XGBOOST profile

XGBOOST: Simply put, a model that integrates a number of base learners, such as the Cart decision tree. Boosting is a classical method of ensemble learning, and it is a great tool widely used in industry and competition.

Ensemble learning is a method that combines some base learners to improve their generalization ability and robustness. There are two main integration ideas:

  1. Bagging: Training base learners independently and (weighted) averaging their predictions. E.g. Random Forests;
  2. Boosting: A program that trains base learners one after another, each of which is used to correct the errors of the preceding ones. Such as AdaBoost, GBDT and XGBOOST;

(note: there are also stacking methods, but stacking is considered more of a fusion strategy;)

First, base learner — decision tree

Decision trees are nonlinear, have strong fitting ability and can be adjusted quickly by pruning, so ensemble learning usually chooses decision trees as base learners. (Note: The base learner in XGBOOST can be CART regression tree – GBTree or linear classifier – Gblinear. This paper focuses on the tree model.

Decision tree is a simple machine learning regression/classification method. It is composed of if-then decision structures in a tree, with leaf nodes representing the final predicted value or category. Typical decision tree models are: ID3, C4.5 and CART.Decision tree algorithm can be summarized into two stages:

  • Tree growth: the idea is to build a tree recursively from top to bottom, which is a process of feature selection and division based on certain indicators such as (information gain, information gain ratio, GINi, square error).

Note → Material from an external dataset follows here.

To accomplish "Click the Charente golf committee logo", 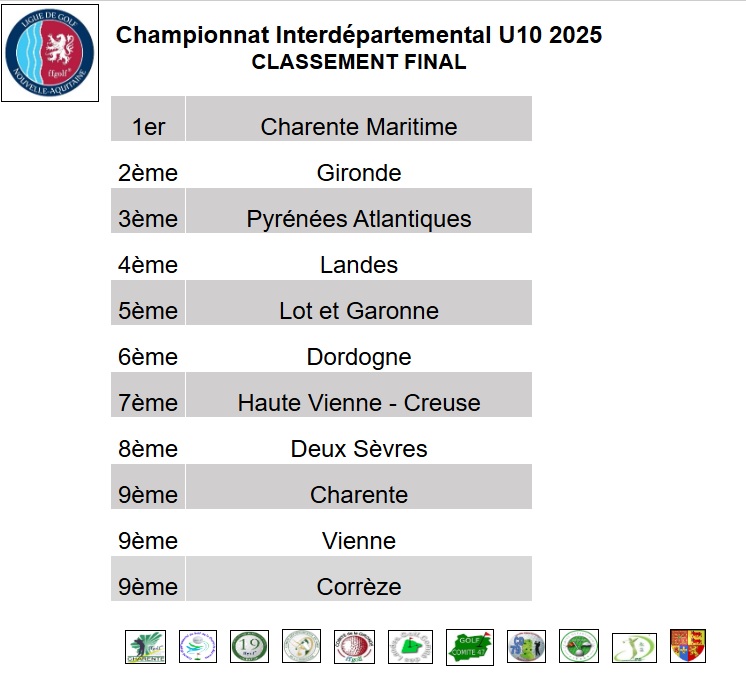I will pyautogui.click(x=146, y=647).
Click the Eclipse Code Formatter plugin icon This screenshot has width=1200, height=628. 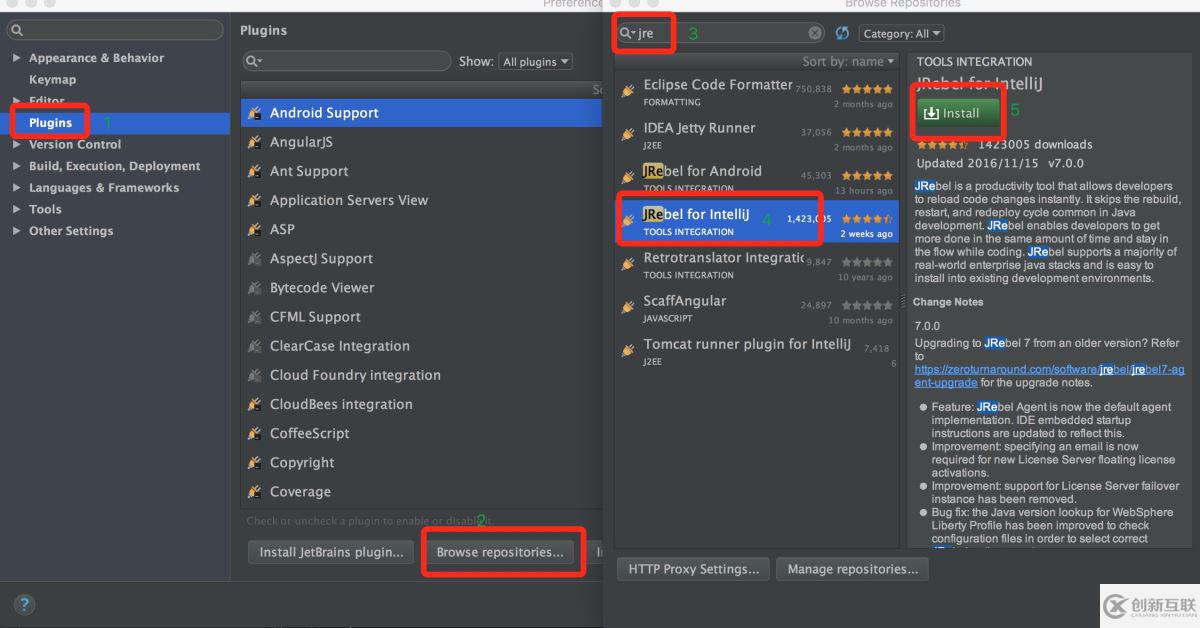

  • The tree pruning: Decision tree is easy to over-fit data, that is, to grow tree model with too complex structure. The pruning algorithm can reduce the complexity and reduce the risk of overfitting.

The fundamental goal of the decision tree pruning algorithm is to minimize the loss function structural damage (+ experience loss), basic pre pruning strategy is “and” after pruning “pruning: of two strategies: (1) is in the process of decision tree generation, limit of maximum depth, leaf node number and the minimum sample size, etc., in order to reduce unnecessary complexity model; (2) Post-pruning: a complete decision tree is first generated from the training set, and then the verification set is used to investigate the non-leaf nodes from bottom to top. If the sub-tree corresponding to the node is replaced by leaf nodes (pruning), the generalization performance of the decision tree can be improved (namely, the loss of the objective function is smaller, and the commonly used objective function is as follows: Loss experience loss = model bias, loss to alpha | T | + model structure, T for the node number of alpha coefficient), replace the subtree as leaf nodes.

Regression tree from Cart to GBDT

CART regression tree is a binary tree structure decision tree, GBDT, XGBoost and other gradient lifting methods use CART regression tree as the base learner. The growth of trees is divided by selecting features of squared error index and cutting points. That is to traverse all the segmentation points of all features, minimize the objective function, select the appropriate tree segmentation feature (j) and feature threshold (s) to find the optimal segmentation feature and segmentation point, and finally obtain a regression tree.

For example, the tree nodes in the figure below are split based on feature (age). Let the samples whose eigenvalue is less than threshold (20) be divided into left subtree and other samples into right subtree.

GBDT(Gradient Elevation decision Tree) XGBOOST improves efficiency on the basis of GBDT. GBDT(Gradient Boosting Decision Tree) is a Boosting Decision Tree for Xgboost. The principle of GBDT serial learning can be divided into three steps:

  1. Initialize to fit the first Cart regression tree by learning the data set. The Tree1 tree in the figure below learns to predict the true value Y, and the final model predicts the output Y1.
  2. The next Cart regression tree is fitted by learning the residual of the previous tree (residual is the error between the predicted value and the true value, and the key in GBDT algorithm is to use the negative gradient of the loss function as the approximate value of the residual), and then the base learner learns the Cart tree sequentially. Tree2 in the figure below learns the negative gradient data (y-y1) of Tree1’s loss function.
  3. The final model prediction value is the sum of the prediction results of all serial Cart regression tree outputs.

XGBOOST (eXtreme Gradient Boosting)

XGBOOSTSimilar to GBDT serial learning, treE1 and TREE2 are learned as shown in the following figure. The prediction is to add the results of TREE1 and TREE2.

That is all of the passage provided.